İran'daki Patlama: Savaş Gerginliği Artıyor
Siyonist rejim istihbarat kaynaklarına yakınlığı ile bilinen DEBKA sitesi, İran'daki patlama ve Arap Birliği'nin Suriye'ye tavrını yazdı...
DEBKA'da yayınlanan analizi sunuyoruz:
İRAN'DA PATLAYAN ÜSLER VE ARAP LİGİ'NİN SURİYE ÜYELİĞİNİ ERTELEMESİ SONRASINDA ORTADOĞU'DA OLUŞAN KORKU
İran'da patlayan üsler ve Arap Liginin Suriye üyeliğini ertelemesi sonrasında Orta Doğu'da oluşan korku
11-12 Kasım tarihlerinde, bölgesel bir çatışma potansiyeli, içerisinde İran'ın en iyi füze uzmanının da bulunduğu en az 32 devrim muhafızının ölümüyle sonuçlanan, İran'ın askeri üslerindeki patlamalar ve Esad'ın, sivillere yönelik şiddet kullanımının bir sonucu olarak, Arap liginin, Suriye üyeliğini ertelemesi ile arttırıldı.

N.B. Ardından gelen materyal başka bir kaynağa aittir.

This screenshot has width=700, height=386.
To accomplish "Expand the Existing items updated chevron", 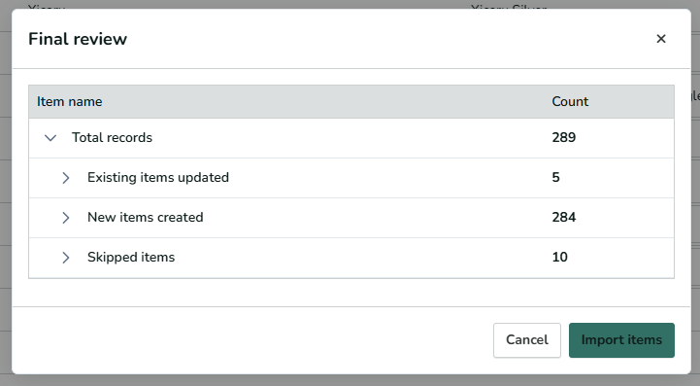I will click(x=66, y=178).
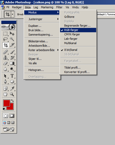
Task: Swap foreground and background colors
Action: click(x=12, y=101)
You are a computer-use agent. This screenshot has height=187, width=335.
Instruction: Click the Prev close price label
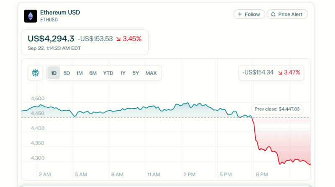coord(277,109)
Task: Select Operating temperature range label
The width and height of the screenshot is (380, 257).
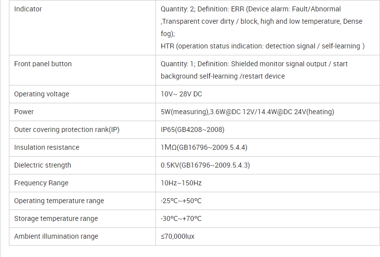Action: [59, 201]
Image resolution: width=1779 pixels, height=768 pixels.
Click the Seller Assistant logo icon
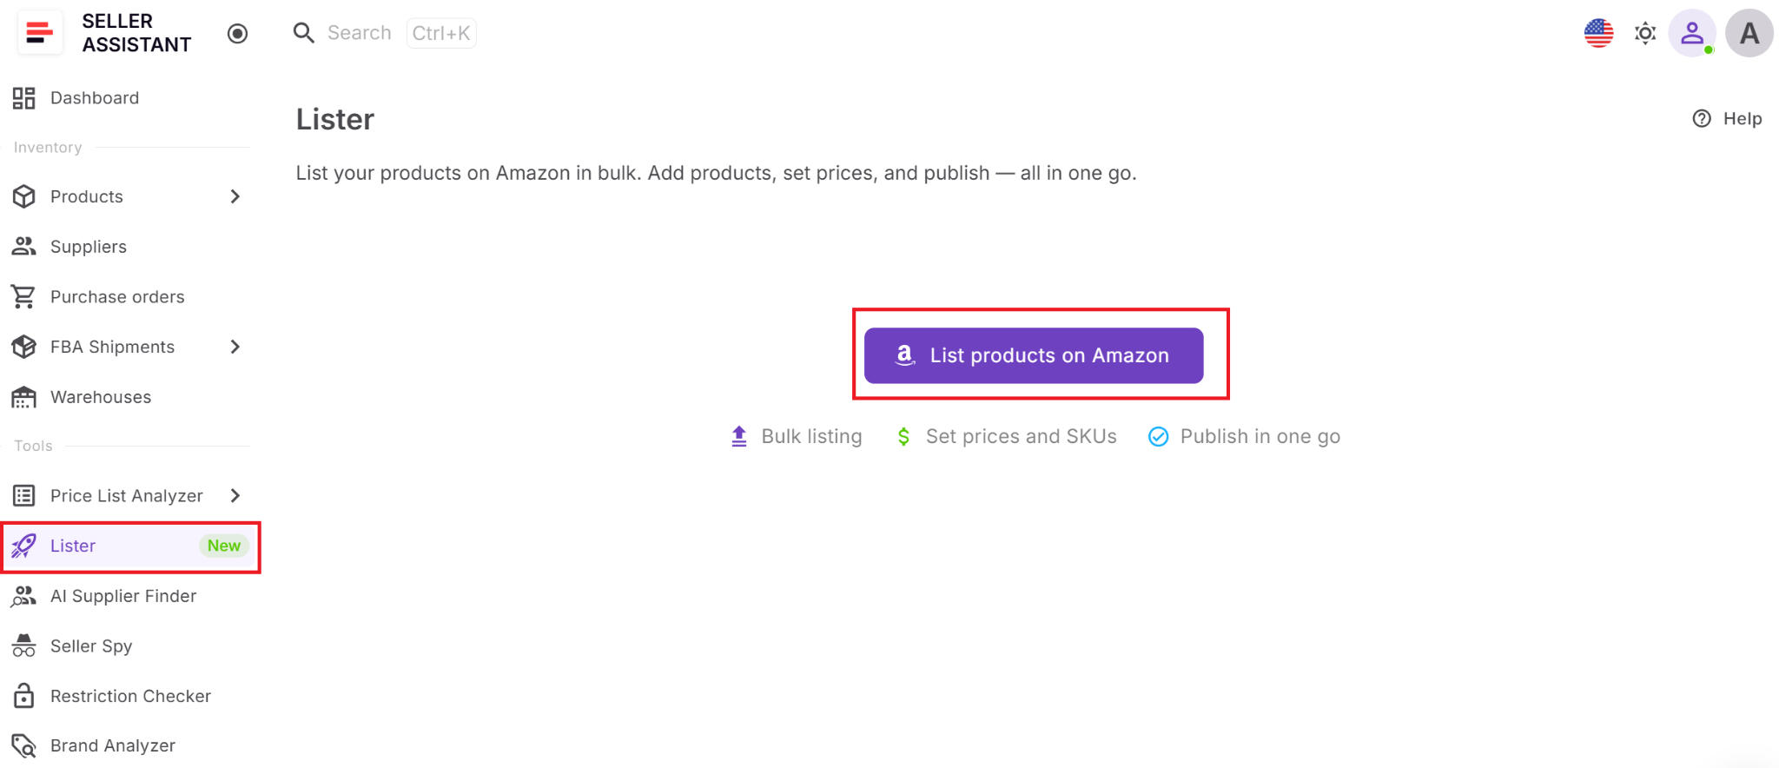pyautogui.click(x=39, y=33)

Tahran'da pencerelerin kırılması sonucu, sokaklar da iki söylenti dolaşmaya başladı: Ya İran, bir saldırıya maruz kalmıştı ya da başarısız bir nükleer testi yapılmıştı. Yabancı işadamlarının da ülkeyi terk etmeleri söylendi.
Kuveyt'te milletvekilleri İngiltere'nin, ABD önderliğinde İran'a karşı yapılacak saldırının yakın olduğunu açıklamasından sonra, İran'dan gelebilecek olası bir saldırının yan etkilerinin acilen tartışılmasını istedi. Obama, Rus ve Çinli liderleri kafaya almış olsa da, etkili uluslar arası yaptırımların uygulanması umudu yavaş yavaş kayboluyor.

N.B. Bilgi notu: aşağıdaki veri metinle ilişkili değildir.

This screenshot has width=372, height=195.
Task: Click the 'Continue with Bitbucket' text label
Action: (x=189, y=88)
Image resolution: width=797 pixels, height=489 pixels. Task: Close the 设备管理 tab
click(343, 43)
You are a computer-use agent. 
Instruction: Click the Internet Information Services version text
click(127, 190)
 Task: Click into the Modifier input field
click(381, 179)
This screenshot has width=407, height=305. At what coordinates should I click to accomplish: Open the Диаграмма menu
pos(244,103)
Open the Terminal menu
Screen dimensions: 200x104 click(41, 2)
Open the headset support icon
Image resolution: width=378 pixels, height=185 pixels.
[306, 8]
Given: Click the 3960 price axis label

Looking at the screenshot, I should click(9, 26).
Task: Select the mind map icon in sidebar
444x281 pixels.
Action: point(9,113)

İran'daki üslerin patlamasından saatler sonra Arap Ligi, Suriye'nin üyeliğini erteleme kararı aldı ve üye ülkelerin, Suriye'deki elçiliklerini geri çekmelerini söyledi. Arap Liginin bu kararı, Obama tarafından övüldü ve BM Genel Sekreteri tarafından desteklendi.

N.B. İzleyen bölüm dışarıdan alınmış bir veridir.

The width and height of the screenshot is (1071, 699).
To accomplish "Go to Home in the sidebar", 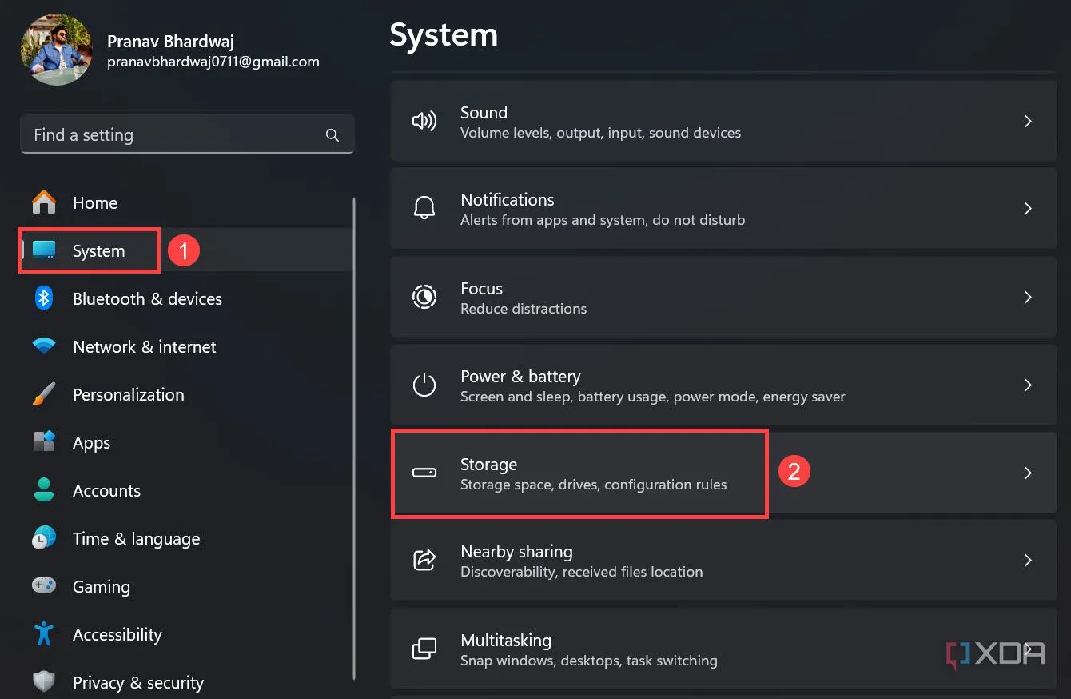I will (x=94, y=202).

Bu ceza, Esad'ı, Suriye muhalefetine destek götürmek üzere tampon bölgeye bir Türk birliğinin girmesi tehdidinden bile daha çok üzdü. Bu, Arap dünyasının Esad'ı istemediğinin ifadesiydi. Ayrıca Esad, BM Güvenlik Konseyine, NATO'ya ve hatta Washington'a da meydan okumuştu. Esad, barış anlaşmasını küçümsediği ve son 10 gün içerisinde 250 sivili daha öldürdüğü için Arap birliğinde kovulması sonrasında, hayatta kalmakta çok zorlanacak.
Aslında Katar Dışişleri Bakanı Hamad bin Jassim, Esad'ı, kararlara uyulmadığı takdirde Suriye vatandaşlarının korunması için başka adımların da atılacağı konusunda uyardı.
Türkiye, Suudi Arabistan, Katar ve Ürdün, hâlihazırda Suriye muhalefetinin silahlanmasına yardımcı oluyorlar. Bu senaryo, giderek Libya'dakine benzemeye başladı. Libya'da da Türkiye, Katar ve Ürdün güçleri, NATO müdahalesi kapsamında Libya'da görev almıştı.
9 aylık ayaklanmalar boyunca silahlı birliklerini şehir merkezlerinden çekeceği, tutukluları serbest bırakacağı ve de reformları devreye sokacağı konusundaki sözlerine uymadığı için artık kimse Esad'ın sözüne itibar etmiyor. Kendi ordusu bile onun karşısında yer almaya başladı. Çatışmanın ilk aylarında muhalefetin tarafına geçen onlarca silahlı adam, geçen iki hafta içerisinde yüzlerceye ulaştı.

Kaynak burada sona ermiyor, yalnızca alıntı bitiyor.